Influence of ionic liquid (R4PSCN) for selective separation and recovery of copper from spent Cu[sbnd]Cr catalyst leach liquor

Abstract

Separation and recovery of copper (Cu) from sulphate mediated CuCr spent catalyst leach solution through solvent extraction approach has been systematically investigated. A number of Ionic Liquid (IL) and other conventional extractants were used while investigating the selectivity and efficient extraction tendency of either IL or extractants towards Cu(II). In context of copper extraction efficiency, the adopted organic reagents followed the descending order: R4PSCN > R4PD > R4PCy > Cyphos 101 > Aliquot 336 > D2EHPA > Cyanex 272. The extraction behavior of Cu(II) was established based on slope analysis method. From the results it was noticed that extraction occurs through a cation exchange mechanism with association of a mole of Cu(II) per mole of R4PSCN. The plot of log D vs. log [R4PSCN] yield a linear relationship with a slope close to 4 which is used to propose extraction reaction mechanism/ stoichiometry.
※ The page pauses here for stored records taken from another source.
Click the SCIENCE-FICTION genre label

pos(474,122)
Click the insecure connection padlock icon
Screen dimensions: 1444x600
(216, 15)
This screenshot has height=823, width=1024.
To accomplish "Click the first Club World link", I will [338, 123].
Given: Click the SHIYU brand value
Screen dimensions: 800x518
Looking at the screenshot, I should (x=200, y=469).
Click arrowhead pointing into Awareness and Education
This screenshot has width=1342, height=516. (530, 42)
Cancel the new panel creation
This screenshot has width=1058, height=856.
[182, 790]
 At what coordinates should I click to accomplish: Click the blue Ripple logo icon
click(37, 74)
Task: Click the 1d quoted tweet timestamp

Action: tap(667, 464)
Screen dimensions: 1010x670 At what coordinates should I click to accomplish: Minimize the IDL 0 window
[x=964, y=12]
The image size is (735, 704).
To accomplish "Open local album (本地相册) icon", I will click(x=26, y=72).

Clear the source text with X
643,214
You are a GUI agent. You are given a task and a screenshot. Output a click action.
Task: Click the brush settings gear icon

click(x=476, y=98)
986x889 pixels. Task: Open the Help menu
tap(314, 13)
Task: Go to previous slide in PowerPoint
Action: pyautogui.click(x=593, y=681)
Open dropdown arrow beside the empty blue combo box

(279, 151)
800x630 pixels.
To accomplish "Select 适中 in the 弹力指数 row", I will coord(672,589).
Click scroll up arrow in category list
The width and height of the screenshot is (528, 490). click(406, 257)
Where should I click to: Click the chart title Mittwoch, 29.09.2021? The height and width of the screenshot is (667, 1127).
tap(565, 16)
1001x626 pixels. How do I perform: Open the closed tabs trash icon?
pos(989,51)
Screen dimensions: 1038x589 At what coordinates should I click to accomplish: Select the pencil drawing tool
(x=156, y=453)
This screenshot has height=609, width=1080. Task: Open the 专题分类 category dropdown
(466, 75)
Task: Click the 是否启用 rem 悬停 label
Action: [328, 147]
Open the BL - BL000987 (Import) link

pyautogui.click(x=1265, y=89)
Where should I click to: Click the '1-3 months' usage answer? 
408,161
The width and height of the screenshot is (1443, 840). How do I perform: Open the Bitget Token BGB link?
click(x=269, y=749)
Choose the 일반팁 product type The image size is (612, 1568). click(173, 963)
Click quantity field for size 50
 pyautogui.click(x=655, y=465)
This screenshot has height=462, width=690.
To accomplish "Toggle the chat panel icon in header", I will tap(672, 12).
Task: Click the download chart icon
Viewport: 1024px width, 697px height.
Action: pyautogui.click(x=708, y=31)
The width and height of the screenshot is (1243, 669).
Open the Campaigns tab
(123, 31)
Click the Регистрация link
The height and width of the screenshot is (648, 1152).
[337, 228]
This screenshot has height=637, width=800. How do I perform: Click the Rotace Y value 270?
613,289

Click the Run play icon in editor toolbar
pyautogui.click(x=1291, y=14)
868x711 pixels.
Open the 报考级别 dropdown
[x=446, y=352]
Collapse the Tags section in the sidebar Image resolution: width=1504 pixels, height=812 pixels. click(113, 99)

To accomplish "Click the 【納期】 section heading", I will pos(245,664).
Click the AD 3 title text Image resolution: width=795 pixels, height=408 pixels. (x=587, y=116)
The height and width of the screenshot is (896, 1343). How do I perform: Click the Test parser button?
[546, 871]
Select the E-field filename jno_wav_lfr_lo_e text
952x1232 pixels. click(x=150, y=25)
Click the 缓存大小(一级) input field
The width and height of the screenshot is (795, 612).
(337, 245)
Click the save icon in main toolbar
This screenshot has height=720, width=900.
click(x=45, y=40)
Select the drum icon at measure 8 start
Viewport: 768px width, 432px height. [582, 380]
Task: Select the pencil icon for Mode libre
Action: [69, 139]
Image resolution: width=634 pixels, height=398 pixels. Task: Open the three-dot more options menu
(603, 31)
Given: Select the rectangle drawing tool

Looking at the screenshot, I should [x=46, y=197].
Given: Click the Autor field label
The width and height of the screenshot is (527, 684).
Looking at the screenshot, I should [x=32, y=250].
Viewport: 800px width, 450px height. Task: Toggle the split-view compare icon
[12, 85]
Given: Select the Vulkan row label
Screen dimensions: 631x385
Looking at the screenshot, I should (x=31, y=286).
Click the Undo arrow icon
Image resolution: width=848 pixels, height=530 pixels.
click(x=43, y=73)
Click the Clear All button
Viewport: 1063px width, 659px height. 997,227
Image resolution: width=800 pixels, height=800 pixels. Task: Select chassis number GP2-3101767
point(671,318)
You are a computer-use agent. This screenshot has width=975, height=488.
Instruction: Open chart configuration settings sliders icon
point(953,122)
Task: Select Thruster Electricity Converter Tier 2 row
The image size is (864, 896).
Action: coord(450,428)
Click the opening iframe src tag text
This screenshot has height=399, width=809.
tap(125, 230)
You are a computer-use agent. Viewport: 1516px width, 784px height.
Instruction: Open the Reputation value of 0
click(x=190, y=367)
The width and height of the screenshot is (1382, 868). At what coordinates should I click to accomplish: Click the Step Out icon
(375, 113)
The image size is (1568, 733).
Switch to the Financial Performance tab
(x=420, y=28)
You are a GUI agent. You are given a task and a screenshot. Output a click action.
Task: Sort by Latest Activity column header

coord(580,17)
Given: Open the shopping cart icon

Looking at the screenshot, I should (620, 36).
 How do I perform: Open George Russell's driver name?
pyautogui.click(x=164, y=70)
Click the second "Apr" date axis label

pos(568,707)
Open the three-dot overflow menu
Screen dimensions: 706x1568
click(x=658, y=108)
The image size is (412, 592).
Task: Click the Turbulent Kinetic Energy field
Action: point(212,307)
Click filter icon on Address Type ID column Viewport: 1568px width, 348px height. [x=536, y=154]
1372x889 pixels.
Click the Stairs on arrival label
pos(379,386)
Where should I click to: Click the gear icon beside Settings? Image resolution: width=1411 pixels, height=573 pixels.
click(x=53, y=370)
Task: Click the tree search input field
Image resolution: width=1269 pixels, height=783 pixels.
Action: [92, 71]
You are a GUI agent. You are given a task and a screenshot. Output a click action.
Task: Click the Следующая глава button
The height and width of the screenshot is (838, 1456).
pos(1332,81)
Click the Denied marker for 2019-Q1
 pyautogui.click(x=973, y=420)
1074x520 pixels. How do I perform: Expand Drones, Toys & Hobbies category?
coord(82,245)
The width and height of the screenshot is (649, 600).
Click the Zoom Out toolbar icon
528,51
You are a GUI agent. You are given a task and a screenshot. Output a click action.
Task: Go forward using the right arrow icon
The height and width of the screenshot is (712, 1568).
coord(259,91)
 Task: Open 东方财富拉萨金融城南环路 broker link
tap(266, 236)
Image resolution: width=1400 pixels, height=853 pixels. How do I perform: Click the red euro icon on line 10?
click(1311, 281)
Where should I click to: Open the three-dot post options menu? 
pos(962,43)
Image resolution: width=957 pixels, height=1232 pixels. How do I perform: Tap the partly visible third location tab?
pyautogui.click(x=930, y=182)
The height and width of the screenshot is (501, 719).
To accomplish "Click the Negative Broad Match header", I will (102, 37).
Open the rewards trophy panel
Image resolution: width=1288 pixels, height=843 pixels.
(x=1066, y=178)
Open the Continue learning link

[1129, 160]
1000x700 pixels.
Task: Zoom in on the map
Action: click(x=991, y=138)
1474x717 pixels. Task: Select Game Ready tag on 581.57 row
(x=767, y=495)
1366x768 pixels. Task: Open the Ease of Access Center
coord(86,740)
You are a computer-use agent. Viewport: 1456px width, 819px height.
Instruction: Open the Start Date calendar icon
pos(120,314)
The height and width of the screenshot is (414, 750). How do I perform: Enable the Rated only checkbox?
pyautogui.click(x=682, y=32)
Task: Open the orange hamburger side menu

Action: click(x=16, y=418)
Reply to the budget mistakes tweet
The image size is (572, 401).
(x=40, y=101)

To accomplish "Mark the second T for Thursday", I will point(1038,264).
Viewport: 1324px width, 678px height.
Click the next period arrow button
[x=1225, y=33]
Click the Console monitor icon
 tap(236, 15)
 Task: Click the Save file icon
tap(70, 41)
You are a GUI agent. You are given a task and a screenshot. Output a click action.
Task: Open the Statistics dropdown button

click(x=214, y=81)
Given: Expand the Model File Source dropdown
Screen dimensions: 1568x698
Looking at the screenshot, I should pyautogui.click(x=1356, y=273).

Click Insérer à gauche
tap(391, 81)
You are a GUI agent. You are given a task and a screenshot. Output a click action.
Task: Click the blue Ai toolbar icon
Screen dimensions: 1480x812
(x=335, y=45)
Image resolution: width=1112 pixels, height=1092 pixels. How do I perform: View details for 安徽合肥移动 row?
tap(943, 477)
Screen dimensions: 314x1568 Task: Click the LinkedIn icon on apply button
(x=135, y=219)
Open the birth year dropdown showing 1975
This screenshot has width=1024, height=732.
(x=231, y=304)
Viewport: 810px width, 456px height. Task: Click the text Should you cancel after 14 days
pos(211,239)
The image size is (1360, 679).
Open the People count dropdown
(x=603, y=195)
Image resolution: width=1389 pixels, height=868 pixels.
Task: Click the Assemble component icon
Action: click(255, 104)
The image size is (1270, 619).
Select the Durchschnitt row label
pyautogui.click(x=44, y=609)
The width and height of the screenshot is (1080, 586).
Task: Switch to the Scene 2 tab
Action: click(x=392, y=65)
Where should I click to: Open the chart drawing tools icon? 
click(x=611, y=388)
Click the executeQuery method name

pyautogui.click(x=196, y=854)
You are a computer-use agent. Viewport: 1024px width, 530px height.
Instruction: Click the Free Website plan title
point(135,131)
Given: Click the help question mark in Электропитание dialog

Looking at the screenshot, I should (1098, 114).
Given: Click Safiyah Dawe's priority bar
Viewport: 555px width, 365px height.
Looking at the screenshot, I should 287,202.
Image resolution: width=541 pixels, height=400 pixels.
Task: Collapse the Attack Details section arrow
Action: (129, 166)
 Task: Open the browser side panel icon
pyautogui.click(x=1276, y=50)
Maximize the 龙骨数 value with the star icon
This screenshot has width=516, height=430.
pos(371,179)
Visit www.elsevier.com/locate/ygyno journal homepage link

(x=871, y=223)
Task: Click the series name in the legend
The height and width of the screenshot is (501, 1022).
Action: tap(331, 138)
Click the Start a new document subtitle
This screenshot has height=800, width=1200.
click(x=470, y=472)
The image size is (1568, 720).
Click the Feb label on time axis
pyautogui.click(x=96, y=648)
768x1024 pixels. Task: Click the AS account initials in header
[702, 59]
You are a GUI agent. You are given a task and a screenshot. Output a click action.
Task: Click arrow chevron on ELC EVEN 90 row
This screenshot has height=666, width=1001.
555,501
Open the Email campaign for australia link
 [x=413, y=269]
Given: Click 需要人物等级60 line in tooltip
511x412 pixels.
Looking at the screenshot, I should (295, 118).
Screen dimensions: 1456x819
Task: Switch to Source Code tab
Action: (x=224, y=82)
The nature of complex between Cu(II) and IL was further examined using FTIR analysis of the loaded organic phase with the diluent. Mc-Cabe Thiele diagram was constructed to predict quantitative extraction of Cu(II) which revealed the need for two stages at aqueous to organic (A:O) phase volume ratio of =3:1. The stripping isotherm constructed at optimum NH4OH concentration (0.4 M) suggests the need for two stages at O:A phase volume ratio of = 2:1 for complete stripping of copper with regeneration of R4SCN for further use. Both isotherm conditions were validated by 6 cycles of counter current simulation (CCS) study for obtaining the desired amount of Cu(II) loaded R4SCN (during extraction) and/or stripped copper solution (during stripping). Overall copper enrichment was ∼6 fold leading to produce a copper(II) solution of 48 g/L from 6 g/L Cu(II). The stripped solution was subjected to crystallization study to produce copper sulphate crystals of high purity and was confirmed by XRD analysis of crystal phases.